The Air Force is continuing to pursue SHiELD as an ATD program, but it has suffered technical and other delays, and flight testing of the first examples of the complete system is now not expected to begin at least until 2023. The Air Force is separately developing a laser directed energy weapon for integration onto the AC-130J Ghostrider gunship, but this is a substantially larger system that would not be suitable for a fighter-sized combat jet.

The Air Force, Navy, and Army are all actively developing a number of other directed energy weapons, including laser and high-powered microwave designs, for ground-based and naval applications. The Navy has already begun to field multiple types of directed energy weapon systems onboard different types of warships, some of which are powerful enough to shoot down hostile drones.

In recent years, stealthy Air Force F-22 Raptor and F-117 Nighthawk combat jets, along with Navy F-35C Joint Strike Fighters, all assigned to test and evaluation units, have also emerged covered in unusual mirror-like coatings.
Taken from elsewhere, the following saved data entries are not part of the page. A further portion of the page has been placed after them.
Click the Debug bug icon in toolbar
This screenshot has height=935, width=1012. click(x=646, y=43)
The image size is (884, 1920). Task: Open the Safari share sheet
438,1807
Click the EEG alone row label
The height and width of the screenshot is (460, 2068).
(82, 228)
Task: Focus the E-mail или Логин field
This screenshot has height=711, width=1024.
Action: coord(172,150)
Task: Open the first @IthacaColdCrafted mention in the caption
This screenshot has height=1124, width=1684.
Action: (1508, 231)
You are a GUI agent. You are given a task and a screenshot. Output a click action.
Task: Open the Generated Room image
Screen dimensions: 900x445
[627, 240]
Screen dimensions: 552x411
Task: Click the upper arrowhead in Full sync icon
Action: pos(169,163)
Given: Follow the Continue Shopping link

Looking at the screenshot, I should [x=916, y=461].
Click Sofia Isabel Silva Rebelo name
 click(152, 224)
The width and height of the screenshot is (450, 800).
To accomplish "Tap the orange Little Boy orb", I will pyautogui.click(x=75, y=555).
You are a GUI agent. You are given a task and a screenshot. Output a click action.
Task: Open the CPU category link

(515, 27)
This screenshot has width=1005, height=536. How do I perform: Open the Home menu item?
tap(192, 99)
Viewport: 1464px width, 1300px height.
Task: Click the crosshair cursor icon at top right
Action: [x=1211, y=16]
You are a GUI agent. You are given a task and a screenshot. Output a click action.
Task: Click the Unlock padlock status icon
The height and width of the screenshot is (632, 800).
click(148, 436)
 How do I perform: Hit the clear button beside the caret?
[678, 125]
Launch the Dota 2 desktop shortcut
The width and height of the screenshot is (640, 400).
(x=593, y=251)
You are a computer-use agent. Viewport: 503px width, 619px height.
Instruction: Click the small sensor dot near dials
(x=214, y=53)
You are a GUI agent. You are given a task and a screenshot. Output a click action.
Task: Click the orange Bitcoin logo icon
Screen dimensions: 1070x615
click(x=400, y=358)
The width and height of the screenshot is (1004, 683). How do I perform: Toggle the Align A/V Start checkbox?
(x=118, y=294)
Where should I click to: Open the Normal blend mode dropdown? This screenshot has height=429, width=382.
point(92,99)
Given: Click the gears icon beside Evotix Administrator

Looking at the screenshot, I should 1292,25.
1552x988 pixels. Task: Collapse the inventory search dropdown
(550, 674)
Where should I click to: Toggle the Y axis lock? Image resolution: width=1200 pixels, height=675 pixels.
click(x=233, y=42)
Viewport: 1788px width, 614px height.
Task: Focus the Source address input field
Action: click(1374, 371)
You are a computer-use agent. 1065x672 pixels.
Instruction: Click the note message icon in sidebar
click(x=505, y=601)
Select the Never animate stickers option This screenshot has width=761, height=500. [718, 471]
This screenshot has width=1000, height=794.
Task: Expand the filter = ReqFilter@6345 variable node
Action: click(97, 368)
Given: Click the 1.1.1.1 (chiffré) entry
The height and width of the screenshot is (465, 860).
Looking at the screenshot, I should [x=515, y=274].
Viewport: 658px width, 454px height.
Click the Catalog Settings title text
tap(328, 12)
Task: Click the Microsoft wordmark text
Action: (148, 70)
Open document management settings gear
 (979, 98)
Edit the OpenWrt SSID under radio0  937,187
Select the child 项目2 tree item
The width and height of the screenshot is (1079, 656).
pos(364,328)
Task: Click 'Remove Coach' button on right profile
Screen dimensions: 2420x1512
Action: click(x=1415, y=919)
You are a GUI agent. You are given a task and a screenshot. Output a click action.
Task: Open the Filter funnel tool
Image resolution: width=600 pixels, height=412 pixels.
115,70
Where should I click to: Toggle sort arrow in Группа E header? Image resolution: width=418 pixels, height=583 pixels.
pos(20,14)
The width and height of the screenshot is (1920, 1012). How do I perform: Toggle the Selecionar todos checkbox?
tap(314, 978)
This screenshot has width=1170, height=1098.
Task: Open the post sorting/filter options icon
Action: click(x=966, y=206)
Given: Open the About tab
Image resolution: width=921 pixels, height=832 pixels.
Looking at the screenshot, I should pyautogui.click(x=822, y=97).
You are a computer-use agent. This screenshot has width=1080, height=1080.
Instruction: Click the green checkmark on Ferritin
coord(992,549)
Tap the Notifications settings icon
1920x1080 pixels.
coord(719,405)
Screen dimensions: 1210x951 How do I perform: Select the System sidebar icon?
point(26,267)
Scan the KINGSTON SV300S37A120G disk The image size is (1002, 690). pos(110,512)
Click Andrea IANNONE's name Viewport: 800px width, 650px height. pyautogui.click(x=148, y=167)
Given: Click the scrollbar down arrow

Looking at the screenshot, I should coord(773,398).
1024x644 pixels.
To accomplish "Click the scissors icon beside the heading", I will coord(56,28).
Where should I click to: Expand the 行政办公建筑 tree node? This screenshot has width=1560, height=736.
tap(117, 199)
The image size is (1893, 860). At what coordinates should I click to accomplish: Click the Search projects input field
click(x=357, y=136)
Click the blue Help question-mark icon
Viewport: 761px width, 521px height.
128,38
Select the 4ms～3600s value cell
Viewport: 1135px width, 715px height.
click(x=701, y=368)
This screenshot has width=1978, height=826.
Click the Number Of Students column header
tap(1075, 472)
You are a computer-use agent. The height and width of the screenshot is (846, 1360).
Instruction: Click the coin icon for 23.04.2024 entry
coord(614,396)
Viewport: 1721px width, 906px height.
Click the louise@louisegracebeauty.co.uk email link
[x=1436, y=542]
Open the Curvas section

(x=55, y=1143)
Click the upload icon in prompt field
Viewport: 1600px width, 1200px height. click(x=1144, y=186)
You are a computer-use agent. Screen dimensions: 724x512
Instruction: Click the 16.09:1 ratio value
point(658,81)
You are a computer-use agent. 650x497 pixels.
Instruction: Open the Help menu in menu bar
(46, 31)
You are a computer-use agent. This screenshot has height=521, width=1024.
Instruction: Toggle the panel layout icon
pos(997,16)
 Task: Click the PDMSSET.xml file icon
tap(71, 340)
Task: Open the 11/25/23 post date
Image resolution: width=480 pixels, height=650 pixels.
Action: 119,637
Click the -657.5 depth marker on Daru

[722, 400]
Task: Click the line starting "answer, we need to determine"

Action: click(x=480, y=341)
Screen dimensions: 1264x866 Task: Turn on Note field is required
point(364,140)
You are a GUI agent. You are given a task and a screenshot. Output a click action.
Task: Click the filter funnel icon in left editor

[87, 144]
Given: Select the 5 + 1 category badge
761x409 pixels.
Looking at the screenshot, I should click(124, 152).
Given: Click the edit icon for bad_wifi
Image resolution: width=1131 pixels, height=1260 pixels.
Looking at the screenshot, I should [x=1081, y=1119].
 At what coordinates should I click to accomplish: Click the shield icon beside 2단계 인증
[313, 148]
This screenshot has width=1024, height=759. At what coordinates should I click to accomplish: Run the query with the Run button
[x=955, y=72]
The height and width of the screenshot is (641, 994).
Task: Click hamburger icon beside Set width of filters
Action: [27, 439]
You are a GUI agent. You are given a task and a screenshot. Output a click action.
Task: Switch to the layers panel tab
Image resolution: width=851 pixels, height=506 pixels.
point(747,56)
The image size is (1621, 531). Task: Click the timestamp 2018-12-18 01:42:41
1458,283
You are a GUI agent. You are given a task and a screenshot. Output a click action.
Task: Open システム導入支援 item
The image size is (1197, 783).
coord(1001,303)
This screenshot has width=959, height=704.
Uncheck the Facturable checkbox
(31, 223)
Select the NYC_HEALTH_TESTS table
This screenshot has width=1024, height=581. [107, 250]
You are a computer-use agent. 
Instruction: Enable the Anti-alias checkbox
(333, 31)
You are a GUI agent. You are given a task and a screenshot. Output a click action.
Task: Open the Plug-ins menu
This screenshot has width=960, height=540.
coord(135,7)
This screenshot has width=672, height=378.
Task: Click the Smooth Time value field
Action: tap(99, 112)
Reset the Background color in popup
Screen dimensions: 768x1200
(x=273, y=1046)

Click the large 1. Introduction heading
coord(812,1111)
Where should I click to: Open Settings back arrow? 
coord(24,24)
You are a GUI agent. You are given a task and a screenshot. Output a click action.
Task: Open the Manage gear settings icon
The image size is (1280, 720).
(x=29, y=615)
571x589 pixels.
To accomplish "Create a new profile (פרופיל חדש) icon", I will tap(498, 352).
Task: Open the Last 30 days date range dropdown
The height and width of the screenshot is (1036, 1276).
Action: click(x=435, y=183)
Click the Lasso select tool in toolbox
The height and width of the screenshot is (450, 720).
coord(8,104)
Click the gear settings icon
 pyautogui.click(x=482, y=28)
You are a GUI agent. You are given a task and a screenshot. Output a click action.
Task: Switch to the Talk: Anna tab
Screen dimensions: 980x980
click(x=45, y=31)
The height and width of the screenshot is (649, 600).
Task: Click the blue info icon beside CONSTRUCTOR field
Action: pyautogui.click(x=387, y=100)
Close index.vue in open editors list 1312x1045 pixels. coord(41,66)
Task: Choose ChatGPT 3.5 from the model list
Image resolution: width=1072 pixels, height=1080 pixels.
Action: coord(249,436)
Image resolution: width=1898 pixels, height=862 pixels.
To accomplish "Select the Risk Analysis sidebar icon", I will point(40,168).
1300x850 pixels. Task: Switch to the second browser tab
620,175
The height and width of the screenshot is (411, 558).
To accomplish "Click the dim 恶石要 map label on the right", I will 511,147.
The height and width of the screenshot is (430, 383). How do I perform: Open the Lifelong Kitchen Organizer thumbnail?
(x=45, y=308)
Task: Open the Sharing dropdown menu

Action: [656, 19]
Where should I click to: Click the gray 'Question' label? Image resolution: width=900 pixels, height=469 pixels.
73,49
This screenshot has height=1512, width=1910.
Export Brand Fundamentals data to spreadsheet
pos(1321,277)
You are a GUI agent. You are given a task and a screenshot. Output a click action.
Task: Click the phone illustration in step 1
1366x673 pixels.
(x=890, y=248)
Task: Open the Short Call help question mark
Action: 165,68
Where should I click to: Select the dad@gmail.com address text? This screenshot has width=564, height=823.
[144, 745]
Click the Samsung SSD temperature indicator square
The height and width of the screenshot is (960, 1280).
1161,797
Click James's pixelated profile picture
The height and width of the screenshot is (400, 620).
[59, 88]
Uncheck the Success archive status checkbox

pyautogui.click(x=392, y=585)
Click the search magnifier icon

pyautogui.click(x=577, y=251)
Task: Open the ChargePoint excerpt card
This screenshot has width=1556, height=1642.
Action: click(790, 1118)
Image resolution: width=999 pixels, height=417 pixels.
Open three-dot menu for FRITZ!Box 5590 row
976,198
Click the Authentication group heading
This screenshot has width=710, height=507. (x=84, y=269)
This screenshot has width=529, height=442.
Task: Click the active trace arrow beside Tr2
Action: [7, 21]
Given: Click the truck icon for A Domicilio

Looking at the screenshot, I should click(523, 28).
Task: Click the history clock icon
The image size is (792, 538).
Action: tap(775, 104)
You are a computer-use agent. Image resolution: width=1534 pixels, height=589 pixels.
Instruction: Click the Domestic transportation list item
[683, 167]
Though the exact purpose or purposes of these metallic-looking finishes are unknown, they may be related to work on laser weapons or countermeasures to laser-based systems, among other things, as The War Zone has explored in detail.

Mirrored finishes and other features linked to laser-related work have appeared on Northrop Grumman subsidiary Scaled Composites' stealthy Model 401 "Son of Ares" test jets, in recent years, too. One of these two aircraft just recently emerged with new artwork on a ventral pod, the exact purpose of which remains unexplained, that indicates a direct connection to an airborne laser project.

All of this would seem well in line with the recommendations to continue work related to laser countermeasures and counter-countermeasures, as well as to simply continue exploring how laser directed energy weapons might be employed in aerial combat, that we now know were contained in the 2015 draft HEL-FAD study.

No matter what, the portions of ACC's internal 2014-2016 that the Air Force has now released make clear that the service sees laser directed energy weapons on future advanced stealthy combat aircraft, and possibly other platforms, as a key component of its future NGAD ecosystem.